Krok po kroku, każdy na swoją miarę i swoje możliwości stara się popularyzować armwrestling w mediach. Ostatnio coraz częściej nasze zawodniczki i zawodnicy goszczą w popularnych telewizjach, stronach internetowych. I bardzo dobrze! Trzeba każdą możliwość „pokazanie siebie i naszego sportu” wykorzystywać. Niedawno wpadłem na wywiad Barbary i Adriana Surmów. Wywiad przeprowadził (na zdjęciu) Przemek Niedźwiecki i dał bardzo fajny tytuł: „Para z parą w rękach”. ()
Całość najdziecie tutaj i naprawdę serdecznie zapraszam, bo to ciekawa rozmowa. Poniżej tylko fragment, żeby nie było... Pozdrawiam serdecznie i dzięki w imieniu całej społeczności za propagowanie armwrestlingu?
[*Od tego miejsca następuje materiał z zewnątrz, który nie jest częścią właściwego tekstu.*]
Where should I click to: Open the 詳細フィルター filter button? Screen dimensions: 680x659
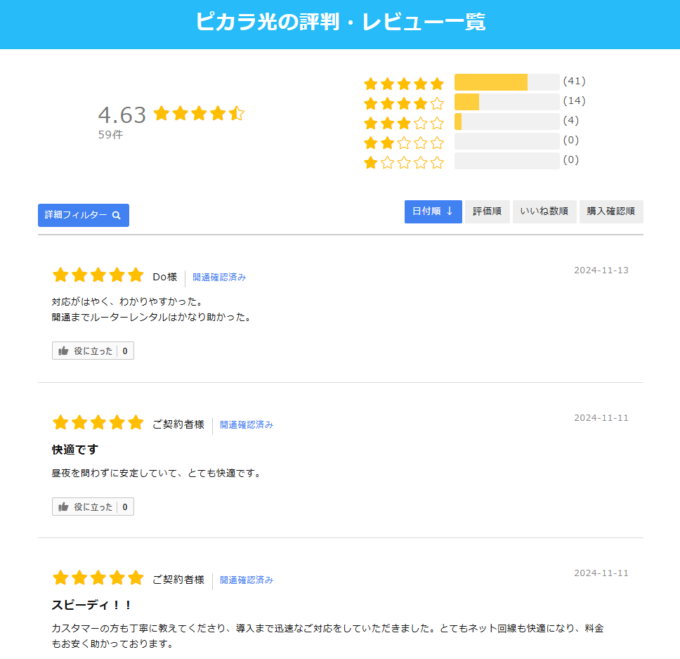(83, 215)
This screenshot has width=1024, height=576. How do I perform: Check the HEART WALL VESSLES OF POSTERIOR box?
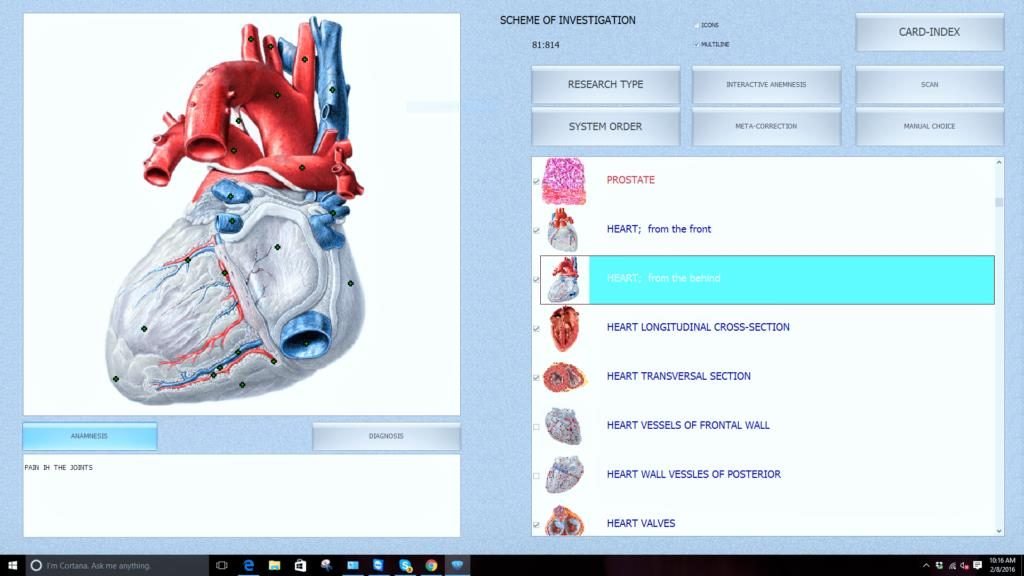(536, 476)
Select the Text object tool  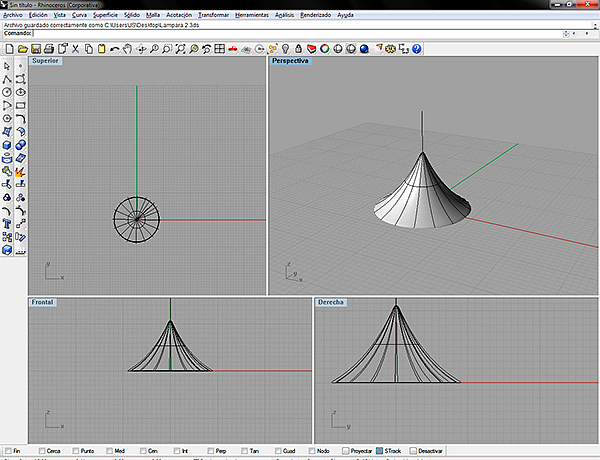(8, 225)
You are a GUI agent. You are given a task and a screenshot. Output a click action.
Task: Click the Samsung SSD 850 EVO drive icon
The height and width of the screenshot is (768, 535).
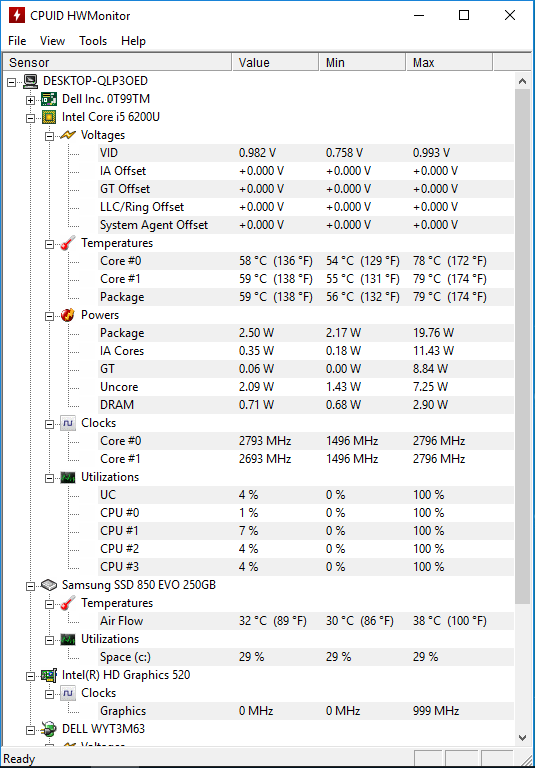pos(48,585)
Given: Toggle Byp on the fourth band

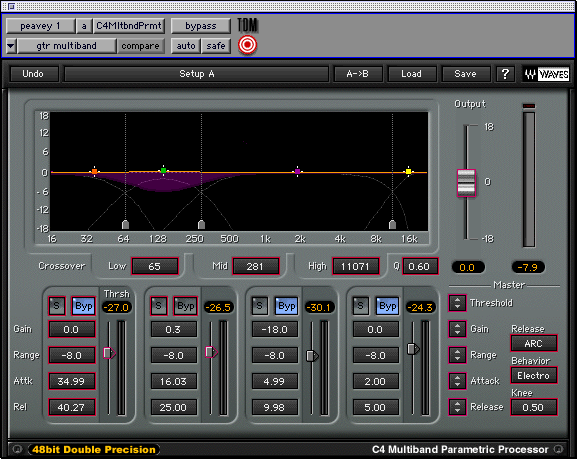Looking at the screenshot, I should [x=387, y=306].
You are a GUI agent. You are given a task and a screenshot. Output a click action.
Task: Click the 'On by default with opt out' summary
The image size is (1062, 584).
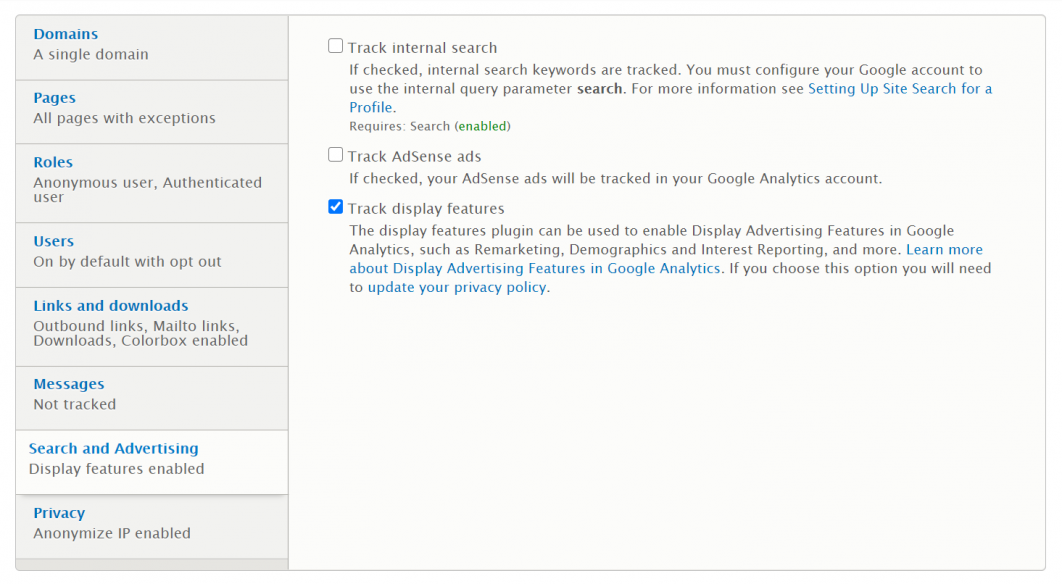tap(128, 262)
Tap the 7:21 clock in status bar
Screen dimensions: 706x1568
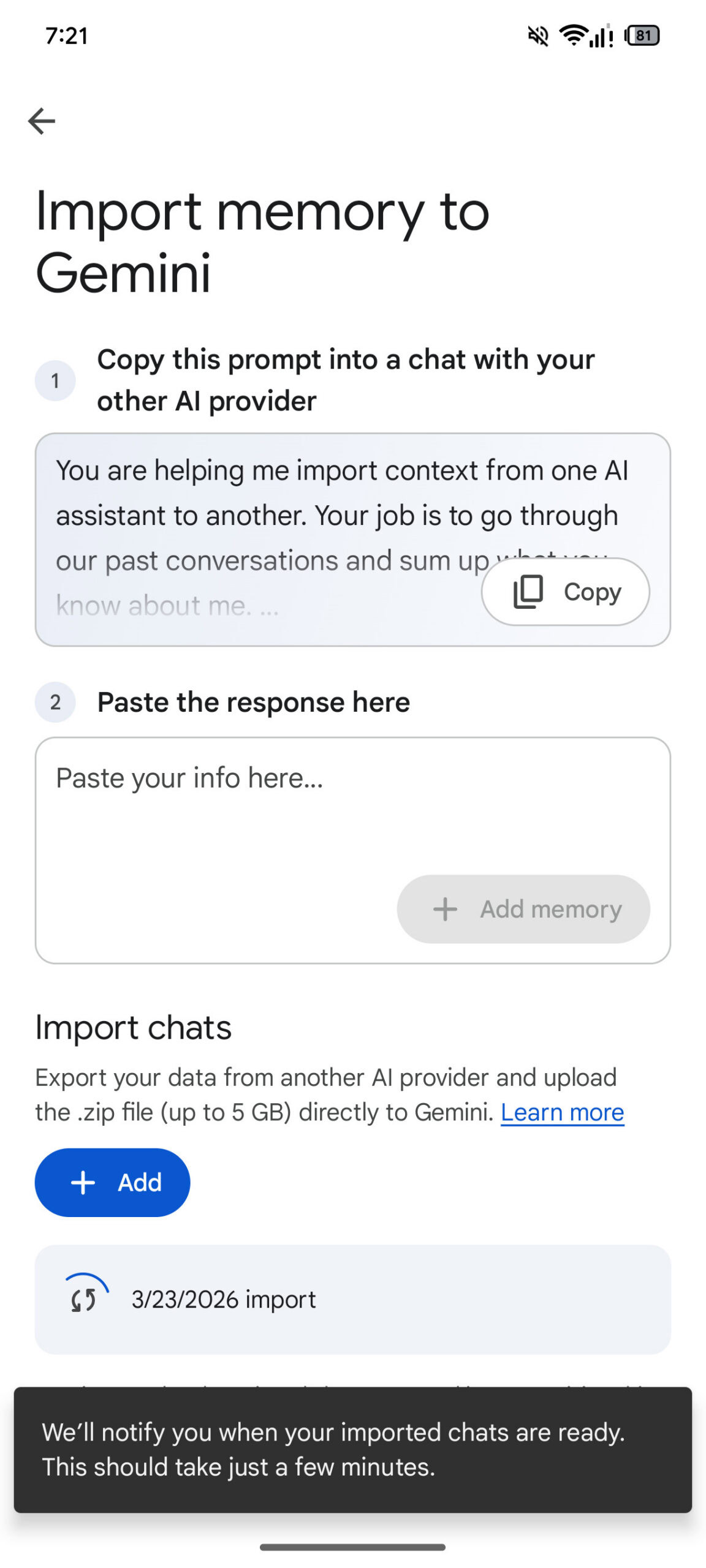pyautogui.click(x=67, y=36)
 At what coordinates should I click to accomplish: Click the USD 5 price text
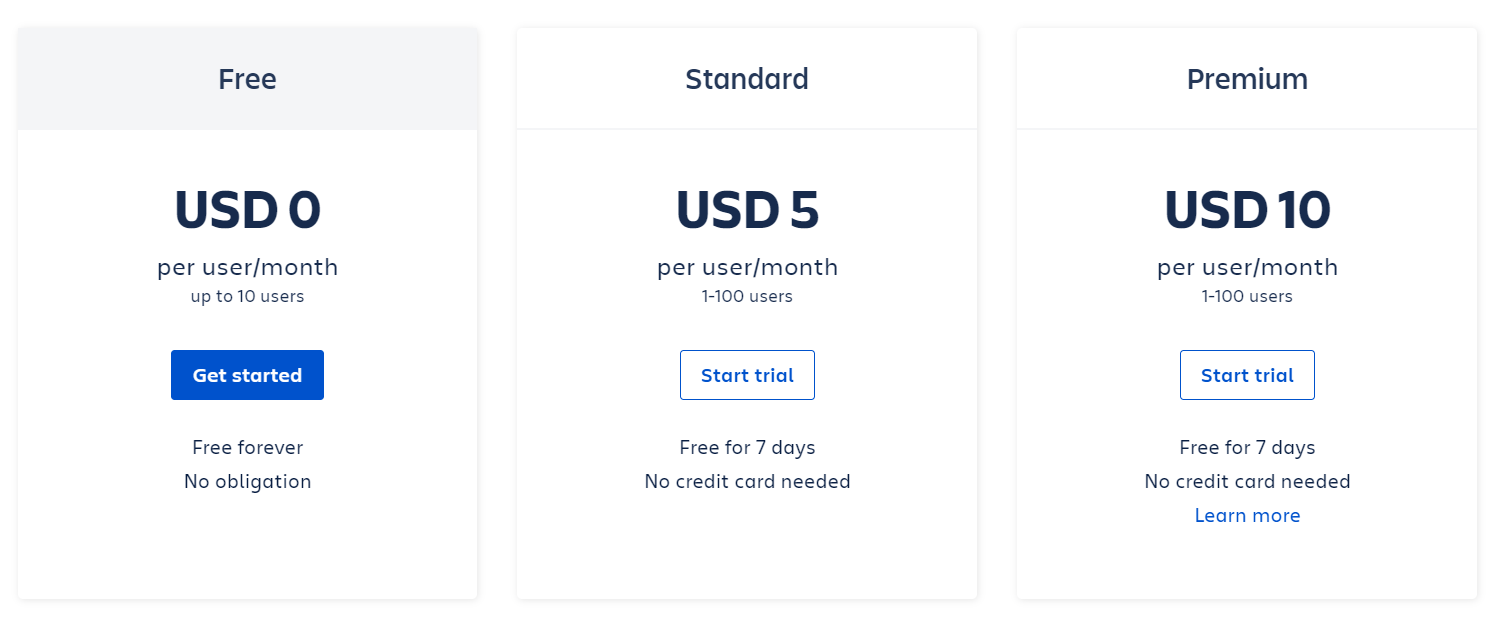[747, 209]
Przemek Niedźwiedzki: To był kolejny bardzo ciekawy i inspirujący wywiad. Basia i Adi trenują zawodowo armwrestling, czyli siłowanie się na rękę. Są członkami klubu Samson Marklowice.
Czy walczą ze sobą także w domu?
Ja już wiem. Zapraszam do mojej rozmowy z parą z parą w rękach.
Radio 90: Jak to się zaczęło, że zaczęliście trenować armwrestling?
Adrian Surma: Ja zacząłem. Znalazłem Arkadiusza Kwiatkowskiego na Facebooku z klubu Samson Marklowice i napisałem, czy możemy się spotkać i razem potrenować. Tak to się zaczęło.
Radio 90: Kiedy zacząłeś trenować?
Adrian Surma: Jakieś sześć lat temu, żona trenuje od trzech lat.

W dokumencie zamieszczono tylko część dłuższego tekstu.